Phase behaviour of the quantum Lennard-Jones solid

TL;DR

This study investigates the phase stability of quantum Lennard-Jones solids using advanced simulation techniques, revealing quantum effects favor hcp structures and suggesting potential quantum melting in noble gas solids like helium.

Contribution

It introduces a combined approach of thermodynamic integration, path integral molecular dynamics, and lattice dynamics to analyze quantum phase behavior of Lennard-Jones solids, a topic previously unexplored.

Findings

Quantum effects stabilize hcp phase in Lennard-Jones solids.

fcc phase is favored by lattice dynamics.

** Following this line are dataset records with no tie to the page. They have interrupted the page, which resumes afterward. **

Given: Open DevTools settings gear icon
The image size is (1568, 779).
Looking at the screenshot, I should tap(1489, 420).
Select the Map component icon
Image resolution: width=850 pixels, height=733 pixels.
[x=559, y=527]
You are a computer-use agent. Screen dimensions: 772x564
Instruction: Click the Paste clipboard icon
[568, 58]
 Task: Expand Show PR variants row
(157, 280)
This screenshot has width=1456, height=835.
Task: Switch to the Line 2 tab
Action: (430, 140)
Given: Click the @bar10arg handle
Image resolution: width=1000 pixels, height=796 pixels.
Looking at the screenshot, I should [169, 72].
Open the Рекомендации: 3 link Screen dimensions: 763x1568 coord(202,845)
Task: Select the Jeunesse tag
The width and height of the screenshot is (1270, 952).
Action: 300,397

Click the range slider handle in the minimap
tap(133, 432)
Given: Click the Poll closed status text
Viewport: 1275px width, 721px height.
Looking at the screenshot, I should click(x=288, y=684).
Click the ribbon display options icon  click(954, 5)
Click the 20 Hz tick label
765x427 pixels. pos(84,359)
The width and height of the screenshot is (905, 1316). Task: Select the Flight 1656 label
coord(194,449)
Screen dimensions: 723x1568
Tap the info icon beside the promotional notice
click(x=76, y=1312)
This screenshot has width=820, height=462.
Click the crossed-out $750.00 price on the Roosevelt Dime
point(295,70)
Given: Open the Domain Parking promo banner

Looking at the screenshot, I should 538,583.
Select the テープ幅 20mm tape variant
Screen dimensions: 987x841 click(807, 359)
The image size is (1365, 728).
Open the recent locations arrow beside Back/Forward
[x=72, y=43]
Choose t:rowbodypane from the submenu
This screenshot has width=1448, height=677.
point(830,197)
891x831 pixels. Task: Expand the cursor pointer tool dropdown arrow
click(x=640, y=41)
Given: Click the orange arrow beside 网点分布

Quantum melting occurs for helium-like parameters at zero pressure.

Abstract

The Lennard-Jones potential is perhaps one of the most widely-used models for the interaction of uncharged particles, such as noble gas solids. The phase diagram of the classical LJ solid is known to exhibit transitions between hcp and fcc phases. However, the phase behaviour of the quantum Lennard-Jones solid remains unknown. Thermodynamic integration based on path integral molecular dynamics and lattice dynamics calculations are used to study the phase stability of the hcp and fcc Lennard-Jones solids. The hcp phase is shown to be stabilized by quantum effects in PIMD while fcc is shown to be favoured by lattice dynamics, which suggests a possible re-entrant low pressure hcp phase for highly quantum systems. Implications for the phase stability of noble gas solids are discussed. For parameters equating to Helium, the expansion due to zero-point vibrations is associated with quantum melting: neither crystal structure is stable at zero pressure.